Effects of silicic acid analogs on ailica body production and wall ultrastructure in stinging cells of Urtica pillulifera

Abstract

Silicification and cell wall structure in the stinging cell of Urtica pillulifera were studied by electron microscopy. Plants were grown in hydroponic solutions containing various silicon-containing compounds. These compounds included the naturally occurring pre-silica monomer, silicic acid (SA), or one of six silicon-containing analogs, trimethyl silicic acid (TMSA), dimethyl silicic acid (DMSA), methyl silicic acid (MSA), ethyl silicic acid (ESA), hydro silicic acid (HSA), and phenyl silicic acid (0SA), or a combination of DMSA and SA. Silicification in the stinging cell wall normally occurs as primary and secondary silica bodies. None of the analogs permits secondary silica bodies to be formed. When SA is present along with DMSA secondary silica body production is blocked.
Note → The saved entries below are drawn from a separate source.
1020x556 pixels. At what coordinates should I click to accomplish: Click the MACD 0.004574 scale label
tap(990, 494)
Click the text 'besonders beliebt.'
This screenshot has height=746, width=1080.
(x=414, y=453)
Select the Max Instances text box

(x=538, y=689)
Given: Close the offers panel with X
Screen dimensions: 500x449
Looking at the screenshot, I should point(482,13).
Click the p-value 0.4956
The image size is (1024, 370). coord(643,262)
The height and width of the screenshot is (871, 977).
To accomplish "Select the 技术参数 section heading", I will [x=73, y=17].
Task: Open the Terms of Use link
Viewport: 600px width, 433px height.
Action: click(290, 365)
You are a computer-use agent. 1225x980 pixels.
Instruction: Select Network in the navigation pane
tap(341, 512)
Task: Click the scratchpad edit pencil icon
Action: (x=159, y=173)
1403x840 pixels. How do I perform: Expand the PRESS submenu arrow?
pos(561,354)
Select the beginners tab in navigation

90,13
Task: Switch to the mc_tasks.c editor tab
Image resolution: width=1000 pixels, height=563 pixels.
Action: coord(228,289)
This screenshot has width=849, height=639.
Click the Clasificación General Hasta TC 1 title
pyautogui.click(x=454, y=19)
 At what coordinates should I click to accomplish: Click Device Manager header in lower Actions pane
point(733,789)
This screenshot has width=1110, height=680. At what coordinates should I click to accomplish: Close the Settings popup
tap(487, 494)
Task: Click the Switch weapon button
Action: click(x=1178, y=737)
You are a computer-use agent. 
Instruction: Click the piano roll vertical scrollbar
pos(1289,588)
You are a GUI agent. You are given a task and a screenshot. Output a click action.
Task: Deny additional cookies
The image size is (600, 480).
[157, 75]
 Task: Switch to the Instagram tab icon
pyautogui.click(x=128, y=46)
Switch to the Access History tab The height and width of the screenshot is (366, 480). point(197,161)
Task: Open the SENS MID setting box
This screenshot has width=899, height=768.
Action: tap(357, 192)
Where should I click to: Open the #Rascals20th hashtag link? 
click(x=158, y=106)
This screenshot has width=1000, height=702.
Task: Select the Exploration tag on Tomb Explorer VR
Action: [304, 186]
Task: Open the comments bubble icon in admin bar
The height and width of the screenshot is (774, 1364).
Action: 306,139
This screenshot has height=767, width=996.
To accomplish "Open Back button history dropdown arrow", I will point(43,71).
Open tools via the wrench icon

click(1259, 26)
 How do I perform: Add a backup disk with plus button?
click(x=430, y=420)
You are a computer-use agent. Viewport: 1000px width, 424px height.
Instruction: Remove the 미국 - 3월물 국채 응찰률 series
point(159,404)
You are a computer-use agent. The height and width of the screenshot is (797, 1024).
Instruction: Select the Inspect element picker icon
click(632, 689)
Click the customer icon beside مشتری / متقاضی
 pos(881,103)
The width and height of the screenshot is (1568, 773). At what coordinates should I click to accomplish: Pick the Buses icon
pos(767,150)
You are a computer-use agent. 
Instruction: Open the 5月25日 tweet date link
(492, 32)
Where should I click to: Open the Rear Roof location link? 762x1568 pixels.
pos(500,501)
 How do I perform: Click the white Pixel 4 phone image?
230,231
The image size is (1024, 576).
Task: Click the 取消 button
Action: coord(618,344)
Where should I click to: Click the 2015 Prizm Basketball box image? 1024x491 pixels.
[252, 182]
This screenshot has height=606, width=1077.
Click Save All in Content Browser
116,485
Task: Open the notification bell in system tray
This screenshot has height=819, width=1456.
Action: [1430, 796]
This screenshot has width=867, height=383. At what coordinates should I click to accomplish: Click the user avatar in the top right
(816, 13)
Primary silica bodies are produced from ESA, 0SA, MSA, and HSA, but not DMSA or TMSA. All of the combination supplements produce distortions of the electron dense patterns in the organic phase of the cell wall. All analogs caused green spots to appear on the leaves and then gradually increase in number on the plant. DMSA totally blocks flowering in the plant; however, this blockage can be overcome if SA is present along with DMSA. Cell wall thickening and normal secondary cell wall morphology are prevented by DMSA and MSA. Cell wall deposition continues until the normal thickness occurs for all of the other analogs, but the cell wall structure is highly modified. These results indicate the involvement of silicon in metabolic processes in addition to silica production, and also allow preliminary correlation of function with the molecular structure of the silicic acid analog.